I gioielli occupano importanti spazi narrativi e rituali nella storia del buddismo. Il Buddismo, nella misura in cui costituisce la fede dedita all’eliminazione del desiderio, sembrerebbe a prima vista essere considerata una religione in contrasto con gli oggetti che sono culturalmente più direttamente associati alla ricchezza. Tuttavia, fin dalle prime fasi i buddisti incorporarono gioielli nel loro insegnamento come parte di un discorso sul valore.

Il Buddha usava abitualmente la metafora del gioiello (Ratna) in una varietà di sūtra per riferirsi al valore illimitato della saggezza illuminata, un valore che può essere visto come rappresentato sotto forma di un gioiello infinitamente bello e prezioso che allo stesso tempo si pone in contrasto con i limiti dei gioielli materiali.
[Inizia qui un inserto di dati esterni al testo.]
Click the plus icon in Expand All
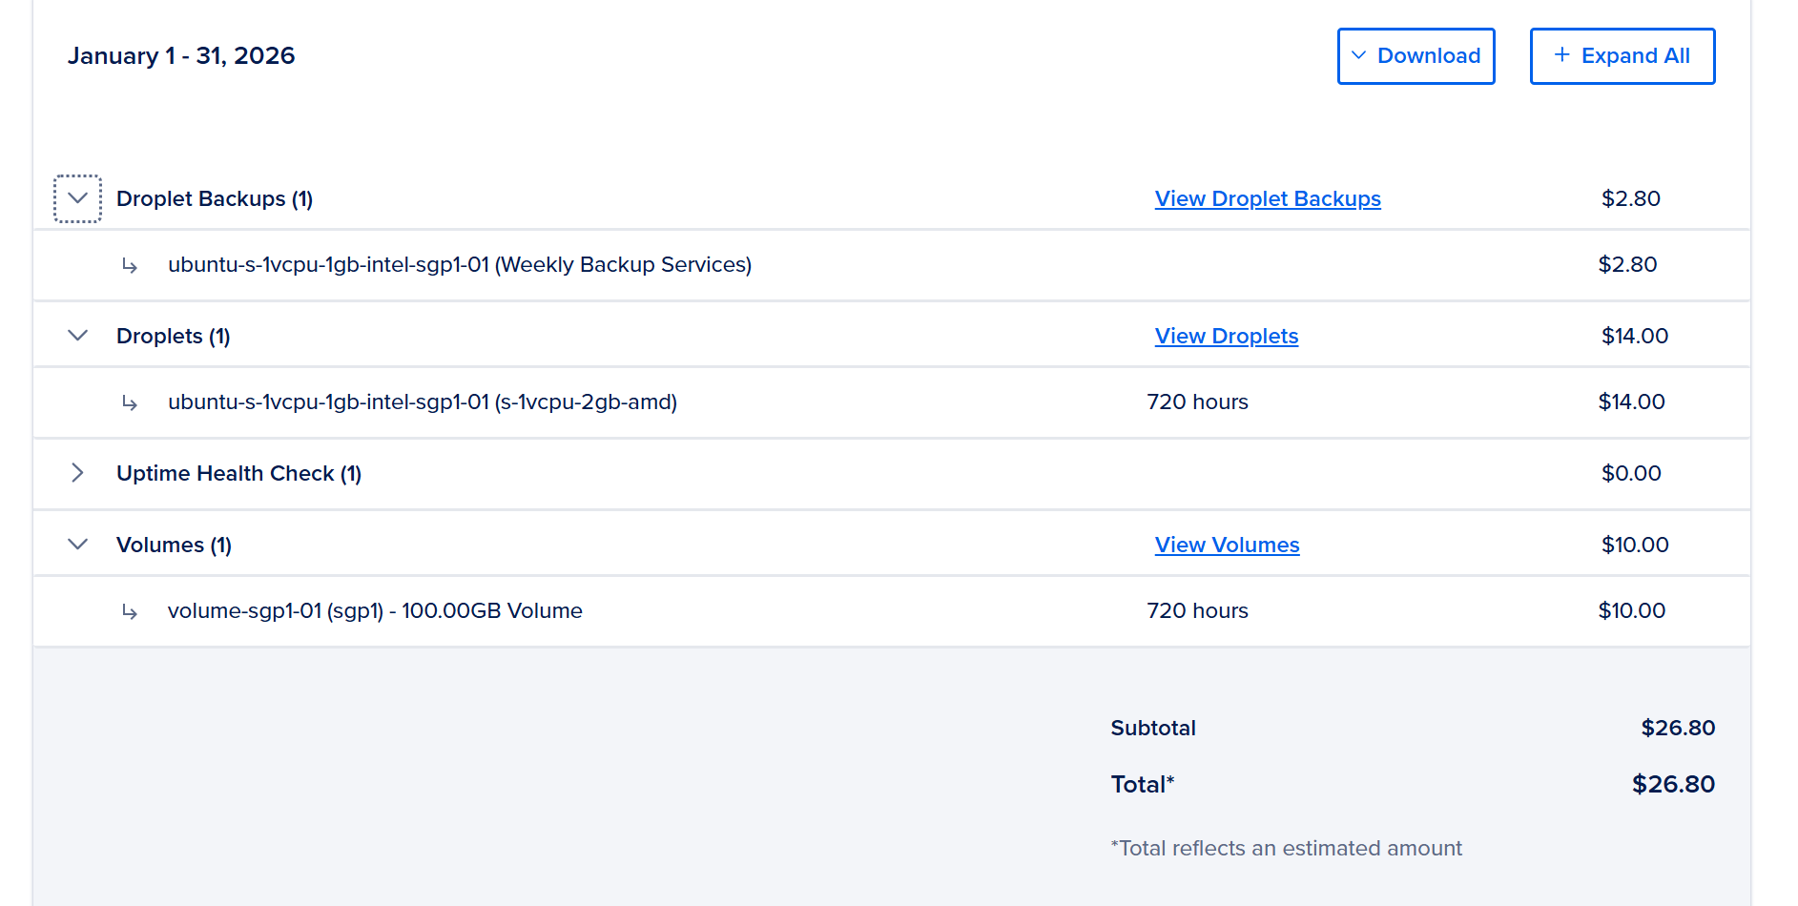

Allo stesso modo, il gioiello è stato spesso usato come metafora per rappresentare la conquista della morte che si ottiene nella liberazione buddista, un oggetto che, come con la metafora del diamante (Vajra), rappresenta l’assoluta solidità, bellezza e permanenza. Entrambe queste metafore sono rappresentate nella loro forma per eccellenza in Gaṇḍhavyūha-sūtra (Scrittura della ghirlanda di fiori), che utilizza in modo elaborato gioielli e altre metafore scintillanti per illustrare una visione illuminata del carattere assoluto della compenetrazione di tutti i fenomeni (dharma). Sebbene tale discorso fosse spesso astratto, il gioiello era usato anche nella frase “Tre gioielli” (triratna) per fare riferimento alla tradizione buddista nei suoi tre aspetti fondamentali e più apprezzati: Buddha, il suo insegnamento (dharma) e la sua comunità (saṅgha).

I gioielli sono stati anche una caratteristica essenziale nelle rappresentazioni iconografiche dei buddha celesti e dei bodhisattva delle tradizioni mahāniste e tantriche. Mentre il carattere scintillante dei gioielli e dell’oro del Sukhāvatī della Terra Pura del Buddha AmitĀbha è ben noto, una serie di buddha, bodhisattva e altri esseri protettivi del buddismo sono abitualmente rappresentati mentre trasportano uno o più gioielli, che costituiscono il loro cosiddetto samaya (attributo). Tra queste figure ci sono i bodhisattva Ksitigarbha (cinese, Dizang; giapponese, Jizō) e Avalokiteśvara (cinese, Guanyin; giapponese, Kannon), la divinità protettrice femminile Śrī-mahādevī (giapponese, Kichijōten) e figure del buddismo esoterico, come il Gioiello Buddha Ratnasambhava. I cosiddetti sette gioielli (saptaratna), allo stesso modo, rappresentano gli splendidi tesori dell’ideale re buddista che gira la ruota: la ruota, l’elefante bianco, il cavallo blu profondo, il gioiello sacro, la donna gioiello, il mercante-artigiano e il comandante militare. Lo stesso termine era usato anche per riferirsi a sette preziose sostanze usate nella costruzione di elaborati edifici buddisti, come i brillanti stŪpa.

Il gioiello è stato anche oggetto del discorso più elaborato del “gioiello che esaudisce i desideri” (cintāmaṇi), che rappresenta il merito assoluto (puṇya) offerto dal dharma buddista e dalle scritture. Sebbene in origine fosse un’immagine, il termine in alcune tradizioni tantriche dell’Asia orientale finì per essere venerato come oggetto di rituali esoterici, e fu persino considerato da alcuni nello Shingon giapponese medievale come equivalente alle reliquie del Buddha – e il più grande tesoro di Shingon – o il prodotto di produzione alchemica che utilizzava reliquie e altre preziose sostanze, ed era ambita dal sovrano.